Source material >>
====

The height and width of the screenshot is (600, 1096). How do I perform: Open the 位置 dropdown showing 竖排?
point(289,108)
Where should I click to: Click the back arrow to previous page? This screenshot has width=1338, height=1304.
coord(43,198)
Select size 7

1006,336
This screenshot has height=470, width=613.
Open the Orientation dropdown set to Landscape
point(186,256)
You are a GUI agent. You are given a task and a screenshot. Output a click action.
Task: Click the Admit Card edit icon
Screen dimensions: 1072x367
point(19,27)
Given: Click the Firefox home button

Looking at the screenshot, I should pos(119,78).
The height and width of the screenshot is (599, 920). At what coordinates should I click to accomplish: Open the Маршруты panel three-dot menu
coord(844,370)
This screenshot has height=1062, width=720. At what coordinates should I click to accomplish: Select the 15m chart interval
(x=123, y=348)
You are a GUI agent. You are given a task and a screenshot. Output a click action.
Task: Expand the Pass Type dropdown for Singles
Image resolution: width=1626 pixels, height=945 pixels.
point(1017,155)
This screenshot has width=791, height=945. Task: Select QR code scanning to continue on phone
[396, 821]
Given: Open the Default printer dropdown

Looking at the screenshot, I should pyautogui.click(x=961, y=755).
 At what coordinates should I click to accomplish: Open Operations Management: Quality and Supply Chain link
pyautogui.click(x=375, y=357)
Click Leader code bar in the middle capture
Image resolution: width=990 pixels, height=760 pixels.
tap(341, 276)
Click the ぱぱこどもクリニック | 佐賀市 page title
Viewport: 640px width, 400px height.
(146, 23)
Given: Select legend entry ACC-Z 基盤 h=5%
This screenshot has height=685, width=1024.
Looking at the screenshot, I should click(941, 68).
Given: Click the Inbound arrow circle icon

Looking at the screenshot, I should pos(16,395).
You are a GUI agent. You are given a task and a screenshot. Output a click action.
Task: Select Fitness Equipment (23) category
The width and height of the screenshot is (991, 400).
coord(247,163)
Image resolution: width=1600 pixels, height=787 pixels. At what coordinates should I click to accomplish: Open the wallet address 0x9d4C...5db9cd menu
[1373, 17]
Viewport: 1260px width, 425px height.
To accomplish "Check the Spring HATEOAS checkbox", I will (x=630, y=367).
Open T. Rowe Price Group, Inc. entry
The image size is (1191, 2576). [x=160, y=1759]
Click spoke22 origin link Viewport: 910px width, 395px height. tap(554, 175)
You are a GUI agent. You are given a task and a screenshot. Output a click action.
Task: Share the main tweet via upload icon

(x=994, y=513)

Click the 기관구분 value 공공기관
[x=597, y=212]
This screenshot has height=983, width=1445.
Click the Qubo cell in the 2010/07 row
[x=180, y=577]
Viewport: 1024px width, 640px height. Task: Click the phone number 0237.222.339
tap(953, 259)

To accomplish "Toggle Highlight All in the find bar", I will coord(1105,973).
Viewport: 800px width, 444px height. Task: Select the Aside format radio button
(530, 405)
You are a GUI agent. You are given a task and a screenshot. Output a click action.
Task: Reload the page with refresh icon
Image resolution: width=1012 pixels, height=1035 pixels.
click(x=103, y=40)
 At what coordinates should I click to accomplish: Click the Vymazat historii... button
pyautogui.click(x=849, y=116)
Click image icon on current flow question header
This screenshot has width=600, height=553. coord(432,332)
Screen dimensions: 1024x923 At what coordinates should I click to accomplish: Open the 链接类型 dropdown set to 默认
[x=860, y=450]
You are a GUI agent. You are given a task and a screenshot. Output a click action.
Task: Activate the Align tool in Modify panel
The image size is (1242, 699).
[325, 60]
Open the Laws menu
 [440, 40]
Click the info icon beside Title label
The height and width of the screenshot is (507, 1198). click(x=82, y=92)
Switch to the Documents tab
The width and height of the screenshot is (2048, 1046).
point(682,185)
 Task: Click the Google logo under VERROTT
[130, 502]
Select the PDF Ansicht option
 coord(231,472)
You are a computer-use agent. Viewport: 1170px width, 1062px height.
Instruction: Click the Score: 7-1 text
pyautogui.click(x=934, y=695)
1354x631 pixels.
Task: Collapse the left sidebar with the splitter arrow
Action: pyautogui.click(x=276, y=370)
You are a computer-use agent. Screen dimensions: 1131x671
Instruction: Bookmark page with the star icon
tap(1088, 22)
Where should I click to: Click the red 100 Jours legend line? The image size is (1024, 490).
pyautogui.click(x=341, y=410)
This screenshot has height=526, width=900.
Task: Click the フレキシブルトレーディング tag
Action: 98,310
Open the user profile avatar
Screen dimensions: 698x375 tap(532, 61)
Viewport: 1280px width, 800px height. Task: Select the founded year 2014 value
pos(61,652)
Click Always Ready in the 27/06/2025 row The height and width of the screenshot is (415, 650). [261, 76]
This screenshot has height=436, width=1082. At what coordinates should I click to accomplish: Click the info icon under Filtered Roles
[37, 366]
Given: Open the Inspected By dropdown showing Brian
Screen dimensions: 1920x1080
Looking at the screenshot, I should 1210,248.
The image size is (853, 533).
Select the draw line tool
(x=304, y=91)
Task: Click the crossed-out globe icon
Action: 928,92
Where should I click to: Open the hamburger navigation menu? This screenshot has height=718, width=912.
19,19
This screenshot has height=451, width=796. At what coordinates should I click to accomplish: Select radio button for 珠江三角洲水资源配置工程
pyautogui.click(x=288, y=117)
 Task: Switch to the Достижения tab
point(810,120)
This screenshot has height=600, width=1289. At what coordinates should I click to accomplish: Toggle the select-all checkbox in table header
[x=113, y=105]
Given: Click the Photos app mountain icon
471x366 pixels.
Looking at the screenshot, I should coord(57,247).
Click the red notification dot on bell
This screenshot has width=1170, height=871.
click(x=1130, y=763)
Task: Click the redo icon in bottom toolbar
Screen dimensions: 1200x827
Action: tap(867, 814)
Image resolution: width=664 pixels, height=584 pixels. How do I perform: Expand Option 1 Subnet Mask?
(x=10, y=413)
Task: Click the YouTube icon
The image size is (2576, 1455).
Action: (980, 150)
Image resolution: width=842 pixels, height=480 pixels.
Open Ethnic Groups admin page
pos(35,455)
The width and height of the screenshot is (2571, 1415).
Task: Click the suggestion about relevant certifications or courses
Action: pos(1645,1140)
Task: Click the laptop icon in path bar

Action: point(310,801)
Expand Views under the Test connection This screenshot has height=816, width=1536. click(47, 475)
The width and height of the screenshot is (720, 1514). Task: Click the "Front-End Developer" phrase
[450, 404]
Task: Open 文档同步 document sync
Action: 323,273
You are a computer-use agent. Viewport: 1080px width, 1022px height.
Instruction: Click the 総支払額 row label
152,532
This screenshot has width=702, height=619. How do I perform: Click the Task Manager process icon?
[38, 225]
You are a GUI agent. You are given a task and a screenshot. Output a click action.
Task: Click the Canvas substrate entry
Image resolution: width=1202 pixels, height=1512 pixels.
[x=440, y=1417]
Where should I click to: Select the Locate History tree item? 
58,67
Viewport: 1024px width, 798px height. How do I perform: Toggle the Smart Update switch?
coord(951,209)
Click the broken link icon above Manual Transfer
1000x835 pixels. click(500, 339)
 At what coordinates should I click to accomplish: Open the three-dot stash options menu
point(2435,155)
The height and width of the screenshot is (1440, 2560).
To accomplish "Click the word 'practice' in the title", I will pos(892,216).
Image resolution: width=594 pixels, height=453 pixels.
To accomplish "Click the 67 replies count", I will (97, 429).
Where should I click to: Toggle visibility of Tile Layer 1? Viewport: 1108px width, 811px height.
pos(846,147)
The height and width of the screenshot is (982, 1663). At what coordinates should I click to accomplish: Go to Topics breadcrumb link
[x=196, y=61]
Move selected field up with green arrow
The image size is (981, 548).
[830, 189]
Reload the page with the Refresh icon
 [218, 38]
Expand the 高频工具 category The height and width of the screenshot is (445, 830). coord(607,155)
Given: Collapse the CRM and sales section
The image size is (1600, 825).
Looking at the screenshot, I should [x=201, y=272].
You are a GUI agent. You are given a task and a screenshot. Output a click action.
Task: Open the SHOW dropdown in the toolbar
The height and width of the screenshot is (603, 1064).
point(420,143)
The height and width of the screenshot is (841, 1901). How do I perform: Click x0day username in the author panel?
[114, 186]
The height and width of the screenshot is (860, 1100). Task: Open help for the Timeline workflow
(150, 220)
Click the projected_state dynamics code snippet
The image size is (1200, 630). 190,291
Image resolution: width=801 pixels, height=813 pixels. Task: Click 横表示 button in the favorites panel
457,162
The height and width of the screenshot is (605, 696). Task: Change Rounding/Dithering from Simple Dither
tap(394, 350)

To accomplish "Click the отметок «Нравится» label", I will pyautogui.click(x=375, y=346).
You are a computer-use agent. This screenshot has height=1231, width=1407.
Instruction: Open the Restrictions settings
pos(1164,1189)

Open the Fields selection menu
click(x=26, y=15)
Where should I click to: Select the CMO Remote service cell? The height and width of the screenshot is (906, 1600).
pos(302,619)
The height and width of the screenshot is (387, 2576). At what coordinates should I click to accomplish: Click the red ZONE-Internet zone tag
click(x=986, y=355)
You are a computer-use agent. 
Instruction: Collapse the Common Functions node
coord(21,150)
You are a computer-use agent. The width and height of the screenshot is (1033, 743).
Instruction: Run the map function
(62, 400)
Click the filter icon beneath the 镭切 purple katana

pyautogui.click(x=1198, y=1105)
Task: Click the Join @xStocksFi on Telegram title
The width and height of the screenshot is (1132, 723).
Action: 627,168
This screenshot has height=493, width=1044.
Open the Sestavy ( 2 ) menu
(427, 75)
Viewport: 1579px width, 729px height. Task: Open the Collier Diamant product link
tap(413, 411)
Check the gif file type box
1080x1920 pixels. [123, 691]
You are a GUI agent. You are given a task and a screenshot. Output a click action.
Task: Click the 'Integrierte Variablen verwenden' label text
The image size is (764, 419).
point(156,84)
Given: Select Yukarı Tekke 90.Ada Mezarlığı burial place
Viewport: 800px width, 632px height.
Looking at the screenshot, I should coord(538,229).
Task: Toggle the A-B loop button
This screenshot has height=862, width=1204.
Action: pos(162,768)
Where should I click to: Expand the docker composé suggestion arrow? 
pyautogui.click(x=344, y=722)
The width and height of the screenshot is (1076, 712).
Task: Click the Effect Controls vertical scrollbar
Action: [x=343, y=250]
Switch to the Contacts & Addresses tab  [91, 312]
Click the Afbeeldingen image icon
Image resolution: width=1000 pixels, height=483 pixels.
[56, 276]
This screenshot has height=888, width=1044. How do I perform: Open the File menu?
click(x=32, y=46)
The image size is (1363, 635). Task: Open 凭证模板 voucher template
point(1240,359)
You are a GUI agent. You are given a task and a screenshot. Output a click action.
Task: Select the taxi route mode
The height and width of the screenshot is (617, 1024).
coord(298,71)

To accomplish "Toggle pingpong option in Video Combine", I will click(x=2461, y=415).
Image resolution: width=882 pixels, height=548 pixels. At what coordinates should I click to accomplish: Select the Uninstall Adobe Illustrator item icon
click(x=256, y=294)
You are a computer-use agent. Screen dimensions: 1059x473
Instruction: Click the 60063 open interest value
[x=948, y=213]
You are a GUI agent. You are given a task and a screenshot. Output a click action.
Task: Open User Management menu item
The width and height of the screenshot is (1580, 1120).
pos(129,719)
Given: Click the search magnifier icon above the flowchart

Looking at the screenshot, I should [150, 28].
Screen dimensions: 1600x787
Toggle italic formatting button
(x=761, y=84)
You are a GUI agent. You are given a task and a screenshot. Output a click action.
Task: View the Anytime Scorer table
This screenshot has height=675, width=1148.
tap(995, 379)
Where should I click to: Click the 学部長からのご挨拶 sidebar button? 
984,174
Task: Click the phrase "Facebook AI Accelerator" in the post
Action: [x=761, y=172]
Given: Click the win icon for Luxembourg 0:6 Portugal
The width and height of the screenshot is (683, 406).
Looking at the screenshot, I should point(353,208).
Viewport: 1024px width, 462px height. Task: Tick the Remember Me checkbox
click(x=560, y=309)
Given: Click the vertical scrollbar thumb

====

Work to be completed >> Which lines of the data include the string "toolbar"? Find them and copy each one.

Completed exercise >>
Task: Click the redo icon in bottom toolbar
Task: Open the SHOW dropdown in the toolbar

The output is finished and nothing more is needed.